Texto e imagem por Bruno F. Fiorillo

As salamantas, também conhecidas por jibóias arco-íris, tem este nome por seu brilho iridescente, gerado pela interação da luz com as escamas queratinizadas levando a uma aparência furta-cor no dorso, como um arco-íris.

Existem diversas razões pelas quais uma serpente pode apresentar escamas iridescentes. Por exemplo, a estrutura física de escamas iridescentes pode ajudar a reduzir o atrito com o substrato e a repelir a água. Além dessas supostas funções, estruturas iridescentes podem ser particularmente resistentes. No entanto estas hipóteses ainda precisam ser testadas.
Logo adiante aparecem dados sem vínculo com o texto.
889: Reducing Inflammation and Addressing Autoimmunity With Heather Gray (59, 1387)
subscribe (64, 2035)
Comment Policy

Epicrates crassus é uma espécie da família Boidae (Squamata: Serpentes), mesma família da jibóia comum (Boa constrictor), e ocorre em formações abertas da Argentina, Bolivia, Brasil e Paraguai. Assim como outras jiboias arco-íris do gênero Epicrates, até recentemente a espécie era considerada subespécie de E. cenchria que tem distribuição restrita a biomas florestais nas regiões Amazônicas, com pequenas populações na Mata Atlântica. Um trabalho realizado na porção sul do Cerrado (Estação Ecológica de Santa Bárbara) relatou que indivíduos de E. crassus foram encontrados em ambientes localizados em extremos opostos do gradiente da vegetação, ou seja, desde áreas campestres abertas até florestais. Tal informação faz sentido, uma vez que a distribuição da espécie cobre regiões em contato com a Floresta Amazônica, ocorrendo inclusive em simpatria com E. cenchria.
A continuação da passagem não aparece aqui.